» EXCERPT PROVIDED
::::::::

# Right side track keeps locking



## ADR1975 (Jan 20, 2013)

Hi, I am having an issue with my tracked Troy-Bilt where the right side track keeps locking. I can run the machine for a few minutes and it will go forward and pivot right and pivot left no problem, but then I hear a "click" and the right track locks. If I put it in reverse and then back into forward it will unlock. Also it can lock when in reverse and if I put it into forward it will unlock for a short time. Any help as to possible causes would be great. I have to reverse and forward to unlock many many times while doing the driveway.

Thank you!


----------



## Shryp (Jan 1, 2011)

Is it possibly loose and coming off the track or maybe has a bad bearing in one of the wheels?


----------



## db9938 (Nov 17, 2013)

What is the model#?


----------



## ADR1975 (Jan 20, 2013)

Hi, the manual number is 772C0767, and when it locks the track and wheels all do not move, but the left track will pivot.


----------



## db9938 (Nov 17, 2013)

It sounds as though the axle is binding, and the manual number does not allow me to look up the schematics. Is there a general generic number?

Like 4510, or 210?


----------



## Shryp (Jan 1, 2011)

I found a manual. In the end of the manual it has a parts diagram. It looks like there are some chains on the drive train. Each track has a separate chain and drive system. I wonder if one of your chains needed tightened.

[Page 28/52] Manual - Cars - Troy-Bilt 772C0767


----------



## db9938 (Nov 17, 2013)

On page 30, I would also look at #32. It too may also be a source for axle play.


----------



## ADR1975 (Jan 20, 2013)

Thank you for the replies, I will check the link and noted pages.


----------

::::::::

» RAW DATA
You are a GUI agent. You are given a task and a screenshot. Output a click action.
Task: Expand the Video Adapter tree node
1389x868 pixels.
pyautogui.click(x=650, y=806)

::::::::

» EXERCISES TO COMPLETE
**A)** Name every different username that posts in the thread about the right side track locking.
**B)** From the track-locking thread, print the text starting with "Like 4510, or" and going on through "chains needed tightened.".
The listing has no role here.

» RESPONSES
**A)** ADR1975, Shryp, db9938

**B)**
Like 4510, or 210?


----------



## Shryp (Jan 1, 2011)

I found a manual. In the end of the manual it has a parts diagram. It looks like there are some chains on the drive train. Each track has a separate chain and drive system. I wonder if one of your chains needed tightened.